J'aime traverser ce champ de furie qu'est le monde objectif tel un passager clandestin, m'engouffrer dans les cabines d'autres matelots, leur prendre des regards et des pensées, leur prendre des odeurs et des gestes, les capturer par tous les sens et la force abstraite qui les unit tous. Je prends et puis m'en vais, je me désaccorde de toute la symphonie des autres pour n'écouter que l'écoulement sonore et mélodique de mon pas sur le manteau du temps, faisant jouer dans de sublimes improvisations musicales toutes les notes inconnues que l'autre m'a donné sans même le savoir. C'est ainsi que j'arraisonne l'étranger, le transformant en une familiarité propice à l'expression créatrice de mon plaisir. Les autres sont l'océan et ses vagues perpétuelles qui bousculent et broient le grain de la terre: au début je m'y abandonne et m'y perd, manquant de me noyer, puis j'apprends à vivre aux creux des autres et je glisse avec délice sur l'épaule de leur mouvement, je me marie avec la force étrange - et néanmoins sans mystère - qui les meut.
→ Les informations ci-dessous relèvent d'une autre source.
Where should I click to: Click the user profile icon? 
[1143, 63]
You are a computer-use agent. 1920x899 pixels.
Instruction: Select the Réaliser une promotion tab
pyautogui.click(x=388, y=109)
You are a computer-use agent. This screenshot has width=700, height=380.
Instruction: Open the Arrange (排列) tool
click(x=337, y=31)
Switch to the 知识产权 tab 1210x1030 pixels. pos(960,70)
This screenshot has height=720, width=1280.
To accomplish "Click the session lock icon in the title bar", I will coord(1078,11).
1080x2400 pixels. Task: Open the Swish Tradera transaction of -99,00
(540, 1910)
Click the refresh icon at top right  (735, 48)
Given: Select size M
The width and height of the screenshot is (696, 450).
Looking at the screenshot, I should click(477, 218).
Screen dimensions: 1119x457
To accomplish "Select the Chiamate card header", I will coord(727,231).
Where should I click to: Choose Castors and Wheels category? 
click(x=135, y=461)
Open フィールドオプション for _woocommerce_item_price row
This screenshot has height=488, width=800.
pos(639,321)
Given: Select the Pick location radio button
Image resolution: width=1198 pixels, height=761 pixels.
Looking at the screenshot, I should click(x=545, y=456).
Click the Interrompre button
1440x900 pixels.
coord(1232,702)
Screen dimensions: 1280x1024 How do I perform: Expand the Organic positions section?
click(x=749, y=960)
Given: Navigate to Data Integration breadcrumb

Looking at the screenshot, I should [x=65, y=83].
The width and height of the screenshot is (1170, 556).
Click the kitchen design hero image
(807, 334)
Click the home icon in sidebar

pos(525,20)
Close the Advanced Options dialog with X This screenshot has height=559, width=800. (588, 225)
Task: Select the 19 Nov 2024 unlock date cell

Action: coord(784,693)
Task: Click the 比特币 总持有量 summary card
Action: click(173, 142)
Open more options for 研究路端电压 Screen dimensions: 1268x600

Je suis ravi d'avoir fait votre expérience.

samedi 27 juin 2015

Le compartiment des poètes

-C'que j'veux dans la vie?
C'que j'veux c'est vivre poétiquement. Avoir le plus de liberté possible de le faire.

-Vivre poétiquement?
Vivre poétiquement c'est goûter la singularité de chaque instant; c'est regarder le monde avec ce décalage pareil à la contemplation d'un paysage à travers la vitre d'un train, avec la conscience aigüe du temps qui fait défiler l'espace et arrache toute chose à son éternité. Et puis de conserver cette illusion, sans y croire un instant, que l'on est un référent permanent de tout cela.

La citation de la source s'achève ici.